Sunday, 1 March 2015

Openuord

C'è gente li fuori nell'internet che fa degli artwork splendidi su Morrowind
Degli elementi videoludici attualmente in voga, al netto dei QTE, è forse quello più discusso, ogni nuova uscita action, fps o rpg viene accolta con la rituale domanda "ma è openuord?", seguita a volte dalla temibile risposta "si".

Non voglio sentire di gente primitiva che li definisce troppo dispersivi, o con trame poco curate: se vuoi i binari c'è il treno, se vuoi la trama ci sono i libri.
Andate ad infilare libri nella caldaia di un treno a vapore e fate silenzio.
Qui si parla di mondi, e l'open world è senza ombra di dubbio il presente e il futuro attraverso il quale passa la loro costruzione.
Ma, per quanto sia diventata ormai la caratteristica principale che determina la scelta dei titoli a cui gioco, sono costretto ad ammettere che nessuno al momento ha fatto tutto giusto.
Ecco perché ho deciso di mettere insieme tutte le cose che mi sono piaciute e fare una wishlist con quell'aria saccente che mi fa voler bene ovunque mi presento.

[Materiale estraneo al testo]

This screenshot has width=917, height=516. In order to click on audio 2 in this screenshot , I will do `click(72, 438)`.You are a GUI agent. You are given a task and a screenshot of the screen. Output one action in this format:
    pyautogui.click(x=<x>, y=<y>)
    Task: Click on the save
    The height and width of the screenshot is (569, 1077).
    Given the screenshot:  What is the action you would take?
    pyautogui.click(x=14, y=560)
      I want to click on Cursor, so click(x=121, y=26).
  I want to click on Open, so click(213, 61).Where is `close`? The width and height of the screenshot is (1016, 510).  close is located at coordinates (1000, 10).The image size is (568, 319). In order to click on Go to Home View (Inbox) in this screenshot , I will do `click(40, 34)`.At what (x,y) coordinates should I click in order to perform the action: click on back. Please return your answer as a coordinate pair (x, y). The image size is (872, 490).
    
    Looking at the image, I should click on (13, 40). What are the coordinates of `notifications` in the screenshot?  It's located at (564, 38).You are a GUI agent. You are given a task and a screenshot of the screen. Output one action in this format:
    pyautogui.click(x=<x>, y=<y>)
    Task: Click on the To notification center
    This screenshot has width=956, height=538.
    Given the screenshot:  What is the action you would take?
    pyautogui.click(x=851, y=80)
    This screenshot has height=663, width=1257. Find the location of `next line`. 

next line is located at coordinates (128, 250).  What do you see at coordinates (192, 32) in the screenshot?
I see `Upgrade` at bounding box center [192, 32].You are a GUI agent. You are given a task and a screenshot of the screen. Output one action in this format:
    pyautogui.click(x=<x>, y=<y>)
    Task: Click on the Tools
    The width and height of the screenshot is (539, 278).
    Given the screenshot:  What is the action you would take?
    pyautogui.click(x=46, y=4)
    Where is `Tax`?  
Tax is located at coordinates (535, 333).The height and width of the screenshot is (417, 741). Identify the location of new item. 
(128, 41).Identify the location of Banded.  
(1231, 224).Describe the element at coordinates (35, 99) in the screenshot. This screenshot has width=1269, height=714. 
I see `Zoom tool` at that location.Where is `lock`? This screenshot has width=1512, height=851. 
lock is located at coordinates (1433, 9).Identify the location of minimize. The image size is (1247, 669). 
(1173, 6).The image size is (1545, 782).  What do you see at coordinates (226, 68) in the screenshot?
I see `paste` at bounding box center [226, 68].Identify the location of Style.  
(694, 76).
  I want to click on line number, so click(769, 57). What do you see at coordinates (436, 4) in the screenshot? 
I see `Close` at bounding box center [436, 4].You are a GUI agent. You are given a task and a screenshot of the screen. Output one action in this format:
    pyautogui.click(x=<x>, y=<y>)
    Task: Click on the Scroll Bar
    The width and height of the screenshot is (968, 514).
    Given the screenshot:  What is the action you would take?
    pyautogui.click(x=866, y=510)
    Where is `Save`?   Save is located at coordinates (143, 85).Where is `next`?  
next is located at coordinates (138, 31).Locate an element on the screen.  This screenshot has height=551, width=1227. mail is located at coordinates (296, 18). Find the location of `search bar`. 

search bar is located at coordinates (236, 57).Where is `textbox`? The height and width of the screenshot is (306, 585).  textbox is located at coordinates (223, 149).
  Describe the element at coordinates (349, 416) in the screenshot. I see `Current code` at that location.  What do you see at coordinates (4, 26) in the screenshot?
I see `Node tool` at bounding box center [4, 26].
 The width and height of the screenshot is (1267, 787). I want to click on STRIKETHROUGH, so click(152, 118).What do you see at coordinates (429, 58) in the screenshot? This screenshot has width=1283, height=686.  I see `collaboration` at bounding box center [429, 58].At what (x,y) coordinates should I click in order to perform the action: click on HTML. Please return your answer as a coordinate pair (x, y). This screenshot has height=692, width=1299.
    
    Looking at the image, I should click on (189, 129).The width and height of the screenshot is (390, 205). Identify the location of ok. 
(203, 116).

Il tuo sforzo è grosso come il mio
Non sempre mappe gigantesche sono funzionali allo scopo, Just Cause 2 per esempio era inutilmente vasto, con un mondo poco dettagliato e scarsamente interattivo.
La metratura "calpestabile" ridotta di Shadows of Mordor non mi ha assolutamente dato fastidio, e Arkham City è la prova che conviene puntare sulla varietà e un ottimo level design, piuttosto che sul fornire titaniche lande copypasta.
Certo dipende dalle caratteristiche del gameplay, avere a disposizione un vascello pirata, come in AC: Black Flag, ma poterlo far girare solo in una vasca da bagno sarebbe stato incredibilmente frustrante, ecco perché la vastità "fittizia" dei Caraibi ricostruiti da Ubisoft è perfettamente funzionale allo scopo.
Dal punto di vista dell'interattività solo gli RPG Bethesda sono riusciti a porsi una spanna sopra chiunque altro, con ogni elemento del decoro (o quasi) afferrabile, rubabile e vendibile.
Viaggiare da un punto all'altro della mappa deve poi essere un piacere e non una irritante perdita di tempo, ancora una volta Black Flag riesce nell'impresa rendendo le parti di navigazione divertenti e impegnative il giusto, ma sopratutto un'occasione per raccogliere risorse utili o ingaggiare nemici a piacere.
Unica eccezione nei mondi vastissimi ma bellissimi e funzionali è quella di Minecraft.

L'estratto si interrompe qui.